Superficially, it’s be easy to dismiss "Milo" as a "Wimpy Kid" knock-off. Both books feature first-person narration by a protagonist who is down on their luck when it comes to social skills and who use cartoons to illustrate their points and tell their story.
To do that would be to sell "Milo" short in a lot of ways.
Milo has just moved into the fifth house he’s ever lived and is starting a new school. The move came after Milo’s mother passed away and his family has been in a "fog" ever since. On his first day at the local convenience store, Milo sees the most beautiful girl he’s ever seen, Summer, and instantly falls head over heels in love with her. Milo becomes obsessed with getting Summer to notice him so she’ll fall in love with him as well.
But it seems like his strange neighbor, Hilary has developed a crush on Milo. And he’s got a strange neighbor and a new friend to contend with as well.
All that, while trying to pass math and deal with the loss of his mother.
"Milo" is a story that is far more grounded in an emotional reality than most of the Wimpy Kid books. Whereas we can laugh at Greg for his absurd self-absorbed nature and his staunch refusal to admit he’s wrong, Milo comes across as a more human person. Milo and his family are clearly still hurting over the death of his mother and each person reacts differently, mostly by burying their feelings and refusing to talk about it. Milo’s falling for Summer and his lack of ability to pass math are direct consequences of his mother’s death.

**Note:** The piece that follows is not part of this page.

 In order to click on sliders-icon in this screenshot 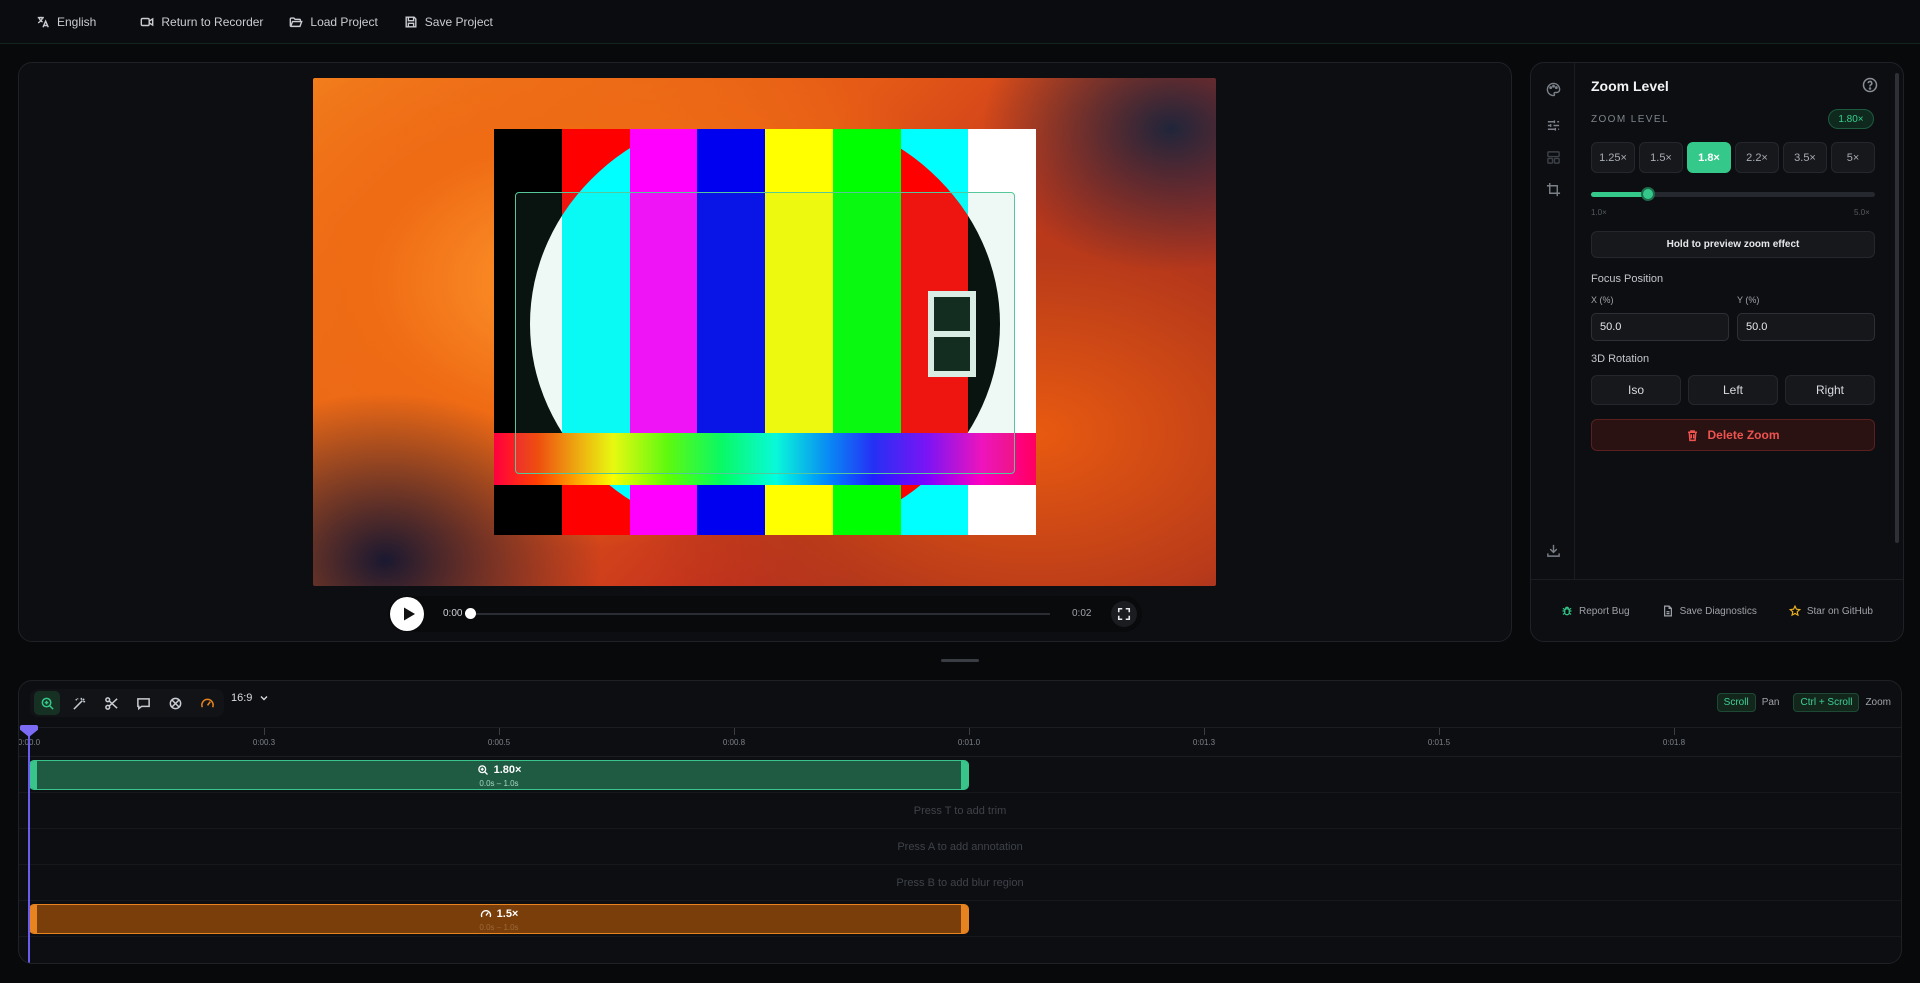, I will do `click(1553, 125)`.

For a novel aimed at young adults, Silberberg doesn’t always spell out everything, but instead paints in just enough of the picture to allow readers to understand why Milo is trying so hard or not trying as hard as he should. (An example is his math teacher shaves his head and Milo has a hard time connecting with him or being willing to learn from him because of the nature of his mother’s illness (she had cancer and goes bald from the treatment.))
I’ll admit there were a few times in the story that I got a lump in my throat. The emotions here are raw and real. But the journey is one worth taking with Milo and his friends. The story even has some unexpected moments that work extremely well.
This may be a book that if given to young readers will open up some conversations and discussions.